Libération massive d’otages au Nigeria après leur enlèvement par boko haram

Libération massive d’otages au Nigeria après leur enlèvement par Boko Haram

Boko Haram, la guerre oubliée Capture d’écran d’une vidéo de Boko Haram datant du 31 octobre 2014. Abubakar Shekau, le chef de la secte, se trouve au milieu de la photo. © AP

Le groupe armé Boko Haram a libéré plus de 400 personnes, principalement des femmes et des enfants, enlevés il y a quelques mois dans un village de l’État de Borno, dans le nord-est du Nigeria. Cette annonce a été confirmée par un sénateur local ainsi que par un responsable d’une organisation de jeunesse de la région.

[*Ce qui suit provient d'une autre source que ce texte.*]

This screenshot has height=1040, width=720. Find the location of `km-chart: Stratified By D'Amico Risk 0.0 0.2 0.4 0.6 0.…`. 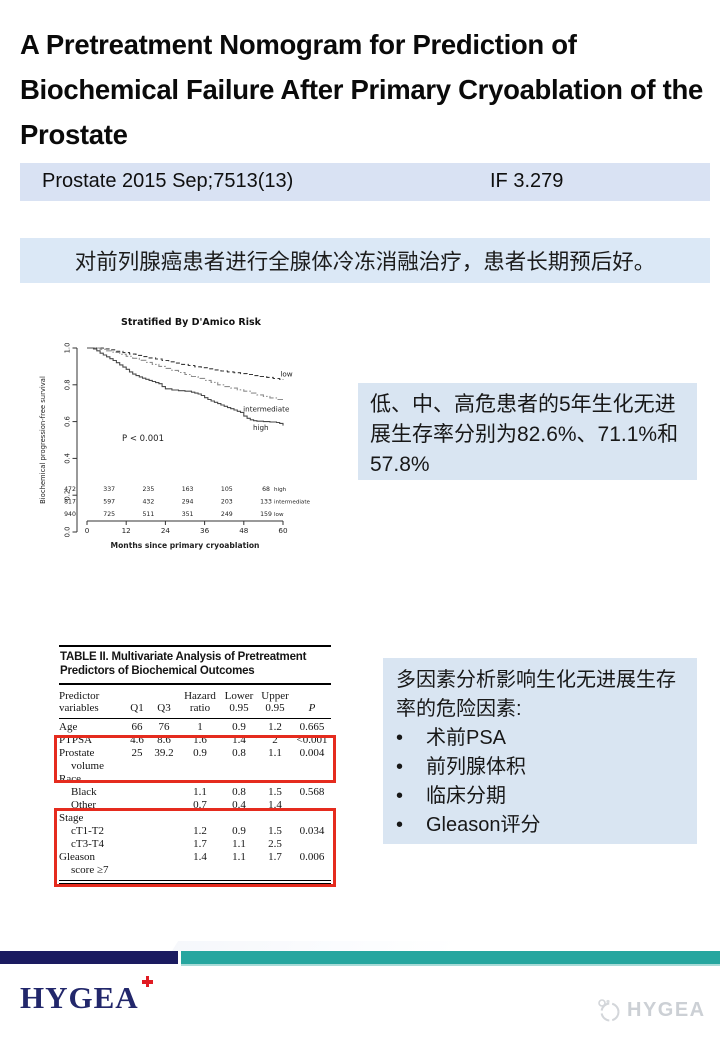

km-chart: Stratified By D'Amico Risk 0.0 0.2 0.4 0.6 0.… is located at coordinates (195, 438).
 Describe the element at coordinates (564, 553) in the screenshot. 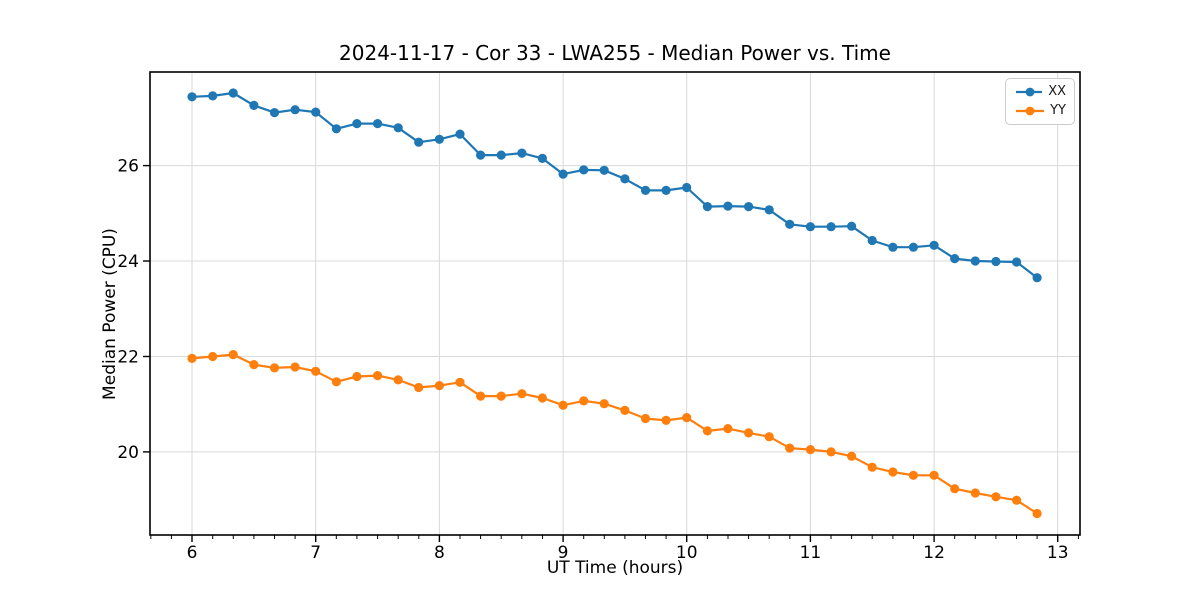

I see `x-tick-label: 9` at that location.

Une libération confirmée par les autorités locales

Selon Samaila Kaigama, président de la Borno South Youth Alliance (Bosya), 416 femmes et enfants kidnappés dans le village de Ngoshe ont été relâchés la veille. Le sénateur Mohammed Ali Ndume a également confirmé cette libération, tout en précisant ne pas connaître les détails des négociations ayant conduit à leur libération.

L’organisation Bosya, qui a servi d’intermédiaire entre les ravisseurs et les familles des otages, n’a pas révélé si un paiement ou une intervention des forces de sécurité avait eu lieu. Aucune précision supplémentaire n’a été apportée sur les conditions de cette libération.

Ngoshe, un village régulièrement ciblé par les attaques

Situé à moins de 10 kilomètres de la frontière camerounaise, le village de Ngoshe se trouve dans les collines de Gwoza, une zone connue pour être un bastion historique de Boko Haram. Cette région est fréquemment la cible d’attaques depuis le début de l’insurrection en 2009, d’abord menée par Boko Haram, puis par sa branche rivale en Afrique de l’Ouest, l’Iswap.

Ce conflit a déjà causé la mort de dizaines de milliers de personnes et provoqué le déplacement de millions d’habitants dans le nord-est du Nigeria. Les collines de Gwoza, en raison de leur position stratégique, restent un théâtre majeur des affrontements entre les groupes armés et les forces de sécurité nigérianes.